- [SOURCE DATA]
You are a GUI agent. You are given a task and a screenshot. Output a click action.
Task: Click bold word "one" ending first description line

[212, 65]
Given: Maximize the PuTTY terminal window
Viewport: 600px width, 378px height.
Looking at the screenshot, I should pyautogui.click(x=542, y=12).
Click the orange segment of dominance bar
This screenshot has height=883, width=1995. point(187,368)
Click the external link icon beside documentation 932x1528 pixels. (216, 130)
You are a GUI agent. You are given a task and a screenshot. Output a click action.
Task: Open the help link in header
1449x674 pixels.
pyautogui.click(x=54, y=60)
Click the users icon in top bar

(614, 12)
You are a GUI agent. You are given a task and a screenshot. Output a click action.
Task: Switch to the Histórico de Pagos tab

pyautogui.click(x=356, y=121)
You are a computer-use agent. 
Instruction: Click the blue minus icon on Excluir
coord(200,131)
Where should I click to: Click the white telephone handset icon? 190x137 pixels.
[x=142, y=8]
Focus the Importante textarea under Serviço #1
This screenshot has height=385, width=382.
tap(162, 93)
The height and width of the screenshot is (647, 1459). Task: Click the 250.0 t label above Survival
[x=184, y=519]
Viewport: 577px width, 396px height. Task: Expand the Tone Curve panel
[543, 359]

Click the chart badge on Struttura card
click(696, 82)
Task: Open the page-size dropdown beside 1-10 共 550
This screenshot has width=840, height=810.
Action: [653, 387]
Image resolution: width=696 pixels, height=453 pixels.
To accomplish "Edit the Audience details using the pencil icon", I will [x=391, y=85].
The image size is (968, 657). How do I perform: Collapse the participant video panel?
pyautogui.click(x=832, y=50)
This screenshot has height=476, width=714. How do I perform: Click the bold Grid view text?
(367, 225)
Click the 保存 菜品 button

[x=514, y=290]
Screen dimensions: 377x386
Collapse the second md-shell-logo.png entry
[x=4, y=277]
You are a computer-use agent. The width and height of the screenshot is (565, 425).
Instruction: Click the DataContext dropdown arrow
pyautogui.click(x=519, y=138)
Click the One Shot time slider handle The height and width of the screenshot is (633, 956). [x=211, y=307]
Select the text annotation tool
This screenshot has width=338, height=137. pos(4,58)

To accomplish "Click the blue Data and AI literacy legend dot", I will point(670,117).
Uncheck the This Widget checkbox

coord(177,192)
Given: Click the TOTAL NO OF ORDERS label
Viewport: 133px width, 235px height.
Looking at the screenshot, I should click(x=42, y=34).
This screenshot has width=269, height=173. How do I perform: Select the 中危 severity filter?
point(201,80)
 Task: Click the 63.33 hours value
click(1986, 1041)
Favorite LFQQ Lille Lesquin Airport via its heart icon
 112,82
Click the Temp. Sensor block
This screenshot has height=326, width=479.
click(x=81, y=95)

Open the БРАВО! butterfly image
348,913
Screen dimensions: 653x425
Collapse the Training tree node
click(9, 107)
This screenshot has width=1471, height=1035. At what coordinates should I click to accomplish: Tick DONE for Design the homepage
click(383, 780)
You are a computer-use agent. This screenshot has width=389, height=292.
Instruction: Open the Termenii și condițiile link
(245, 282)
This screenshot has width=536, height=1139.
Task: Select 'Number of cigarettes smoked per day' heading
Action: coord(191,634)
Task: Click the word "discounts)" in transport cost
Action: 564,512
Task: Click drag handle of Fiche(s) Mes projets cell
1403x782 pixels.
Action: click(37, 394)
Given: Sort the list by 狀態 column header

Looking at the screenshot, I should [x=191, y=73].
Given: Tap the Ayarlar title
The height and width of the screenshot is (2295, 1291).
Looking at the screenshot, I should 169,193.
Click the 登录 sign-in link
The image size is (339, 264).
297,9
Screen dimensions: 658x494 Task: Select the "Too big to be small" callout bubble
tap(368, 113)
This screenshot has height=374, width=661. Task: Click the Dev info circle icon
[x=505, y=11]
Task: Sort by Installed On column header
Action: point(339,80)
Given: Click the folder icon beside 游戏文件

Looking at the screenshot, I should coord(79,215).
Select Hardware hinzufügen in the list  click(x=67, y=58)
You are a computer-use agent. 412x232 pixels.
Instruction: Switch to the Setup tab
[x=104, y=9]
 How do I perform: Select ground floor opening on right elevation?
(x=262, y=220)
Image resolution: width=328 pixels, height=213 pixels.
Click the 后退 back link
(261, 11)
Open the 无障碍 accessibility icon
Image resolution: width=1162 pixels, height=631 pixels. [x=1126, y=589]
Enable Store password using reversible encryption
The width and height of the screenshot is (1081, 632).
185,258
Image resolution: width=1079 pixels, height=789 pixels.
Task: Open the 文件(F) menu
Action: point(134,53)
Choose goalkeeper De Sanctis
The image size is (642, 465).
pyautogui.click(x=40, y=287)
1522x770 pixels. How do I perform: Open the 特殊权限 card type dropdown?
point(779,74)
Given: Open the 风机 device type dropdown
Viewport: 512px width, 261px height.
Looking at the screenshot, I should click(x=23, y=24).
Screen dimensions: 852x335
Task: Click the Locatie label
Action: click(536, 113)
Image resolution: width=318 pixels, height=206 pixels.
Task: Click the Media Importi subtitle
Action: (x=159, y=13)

- [YOUR OBJECTIVE] Give again, word for word, every line of the listing above from the one with "This screenshot has height=374, width=661." to the one with "Enable Store password", both inclusive, and nothing beyond them.

- [COMPLETED EXERCISE]
This screenshot has height=374, width=661. Task: Click the Dev info circle icon
[x=505, y=11]
Task: Sort by Installed On column header
Action: point(339,80)
Given: Click the folder icon beside 游戏文件

Looking at the screenshot, I should coord(79,215).
Select Hardware hinzufügen in the list  click(x=67, y=58)
You are a computer-use agent. 412x232 pixels.
Instruction: Switch to the Setup tab
[x=104, y=9]
 How do I perform: Select ground floor opening on right elevation?
(x=262, y=220)
Image resolution: width=328 pixels, height=213 pixels.
Click the 后退 back link
(261, 11)
Open the 无障碍 accessibility icon
Image resolution: width=1162 pixels, height=631 pixels. [x=1126, y=589]
Enable Store password using reversible encryption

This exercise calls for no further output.